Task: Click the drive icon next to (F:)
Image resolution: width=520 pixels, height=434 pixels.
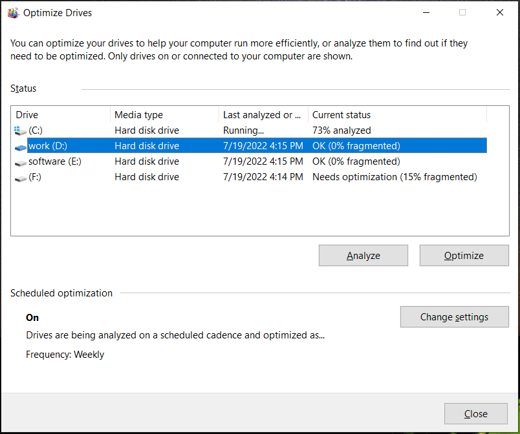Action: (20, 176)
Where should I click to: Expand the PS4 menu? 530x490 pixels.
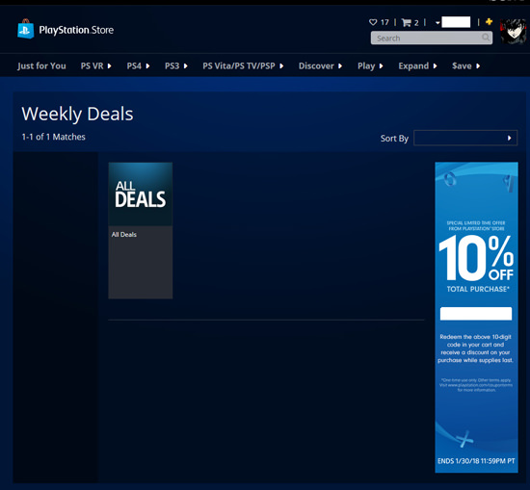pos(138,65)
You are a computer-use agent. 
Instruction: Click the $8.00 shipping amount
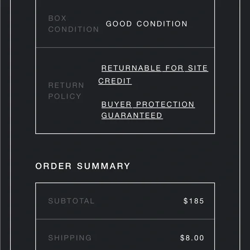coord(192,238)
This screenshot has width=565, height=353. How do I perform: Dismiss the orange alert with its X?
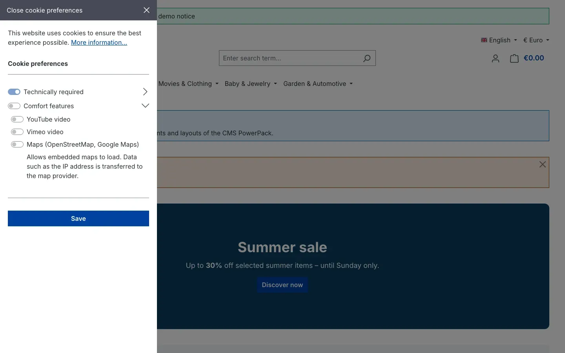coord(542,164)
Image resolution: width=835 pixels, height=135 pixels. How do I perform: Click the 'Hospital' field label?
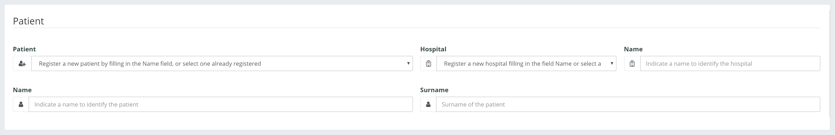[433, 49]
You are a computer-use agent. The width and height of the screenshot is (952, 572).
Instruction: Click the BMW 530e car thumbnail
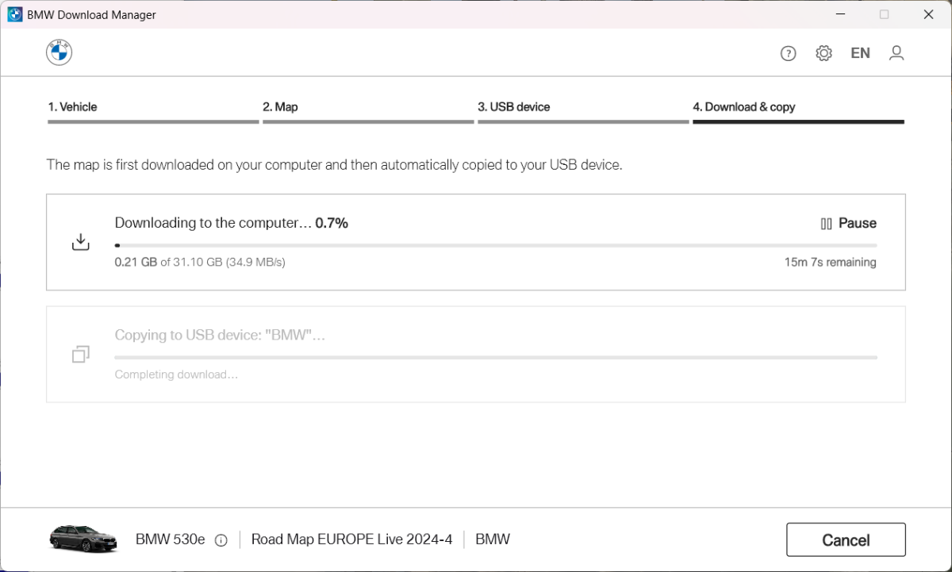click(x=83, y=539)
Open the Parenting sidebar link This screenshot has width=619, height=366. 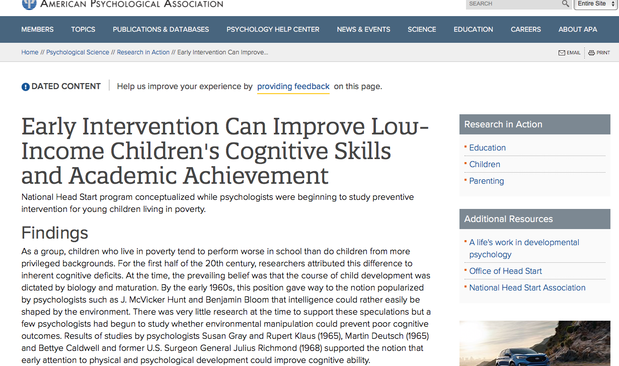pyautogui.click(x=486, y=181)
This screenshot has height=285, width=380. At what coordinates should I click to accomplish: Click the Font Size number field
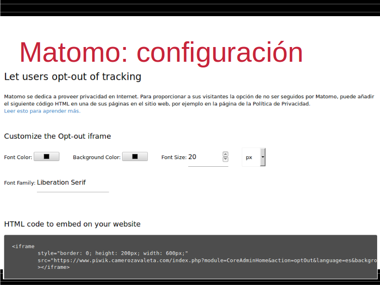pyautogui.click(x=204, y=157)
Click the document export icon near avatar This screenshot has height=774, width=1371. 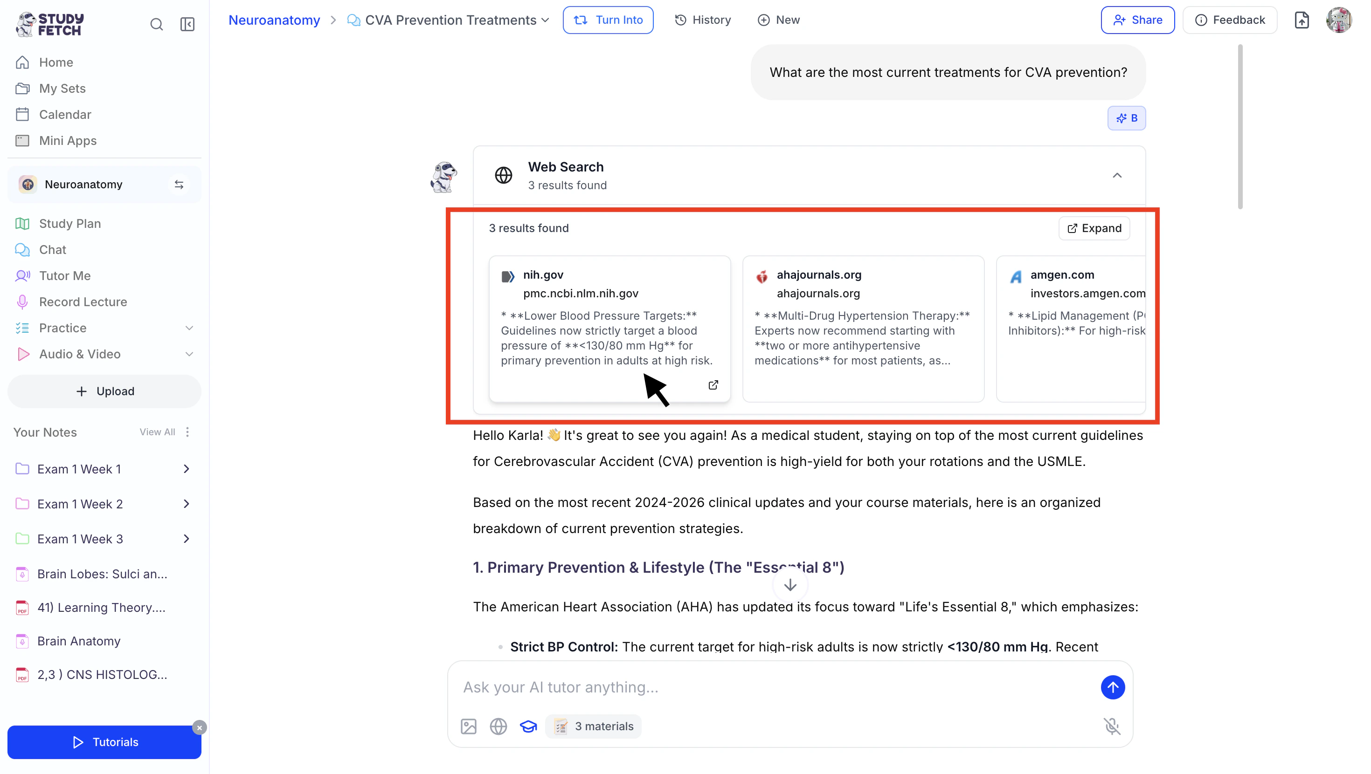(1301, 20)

::::::::

▶ _TASK DETAILS_
Copy the material between the line containing "This screenshot has width=565, height=353." and the line containing "click(x=83, y=539)", inclusive, without the pictures.

▶ _RESULT OF THIS TASK_
This screenshot has width=565, height=353. How do I perform: Dismiss the orange alert with its X?
coord(542,164)
Image resolution: width=835 pixels, height=135 pixels. How do I perform: Click the 'Hospital' field label?
[433, 49]
You are a computer-use agent. The width and height of the screenshot is (952, 572).
Instruction: Click the BMW 530e car thumbnail
click(x=83, y=539)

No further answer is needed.